# Are these clamps any good



## exodusprime1337 (Mar 6, 2010)

I'm looking for something cleaner but cheaper that compression fittings.  I keep seeing these around and some people are using them, my question is are they any good??

Primochill reuseable clamp


----------



## sneekypeet (Mar 6, 2010)

they are a PITA to use, but aside from that they should work. Those black plastic clips at the top left of that link even work. Personally used both, and I always end up back on the automotive screw style clamps.


----------



## exodusprime1337 (Mar 6, 2010)

yeah i'm a fan of the screw style for reliability, but these look dam smexy compared to the screw style. and apparently autozone has assorted sizes that i can buy.. was thinking of getting 5/8" instead of 3/4 just to make sure it's extra tight.. but i really jam down on the hose clams just to make sure they stick... 
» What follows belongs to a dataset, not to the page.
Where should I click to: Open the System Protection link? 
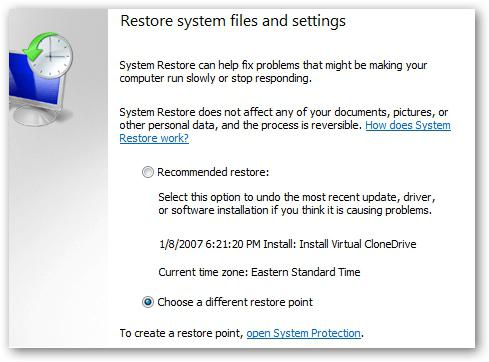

also i need some new barbs, perferably with longer "barbs" for my piece of mind.. got any suggestions?


----------



## sneekypeet (Mar 6, 2010)

Im actually pondering all these things right now too. Lets wait it out and let somebody come in and tell us both whats going on


----------



## exodusprime1337 (Mar 6, 2010)

that's too funny lol, i got a lan party coming up and as usually i go through the things i think are ugly and unsightly, and hose clamps are number one on my list, so is my ugly blue crap hose... i'm moving to white primochill hose 1/2"id 3/4" od, and want to come up with something clean to clamp it down with... someone better have some good ideas for us sneeky


----------



## jimmyz (Mar 6, 2010)

Break down and buy bitspower, you won't regret it. 

bitspower fittings  $8 ea 
results = priceless







[/IMG]


----------



## sneekypeet (Mar 6, 2010)

those do look sexy.


----------



## MaximusExtreme (Mar 6, 2010)

the ones i use. they are 100% uv and very good clamps


----------



## MaximusExtreme (Mar 6, 2010)

buy bitspower fittings and primochill clamps

result?? http://techpowerup.com/gallery/2416/__13.jpg


----------



## Loosenut (Mar 6, 2010)

exodusprime1337 said:


> yeah i'm a fan of the screw style for reliability, but these look dam smexy compared to the screw style. and apparently autozone has assorted sizes that i can buy.. was thinking of getting 5/8" instead of 3/4 just to make sure it's extra tight.. but i really jam down on the hose clams just to make sure they stick...
> 
> also i need some new barbs, perferably with longer "barbs" for my piece of mind.. got any suggestions?



If you're using 1/2id 3/4od hoses, you may not want to use 5/8 clamps. I could hardly get them on and when I did, the clamp was too tight. It tore through the hose...


----------



## oily_17 (Mar 6, 2010)

Why not go for 7/16" hose on 1/2" barbs and do away with the unsightly clamps altogether.

I have never had a leak using the above combo yet in ~5 years


----------



## exodusprime1337 (Mar 7, 2010)

oily_17 said:


> Why not go for 7/16" hose on 1/2" barbs and do away with the unsightly clamps altogether.
> 
> I have never had a leak using the above combo yet in ~5 years



i really considered doing that, however.. 5 years isn't enough.. i am so paranoid about leaks i want to have no leaks.. like... ever.. so far the performance is good, i just want some better fittings, however i don't know if i want to spend 50 bucks just on compression fittings...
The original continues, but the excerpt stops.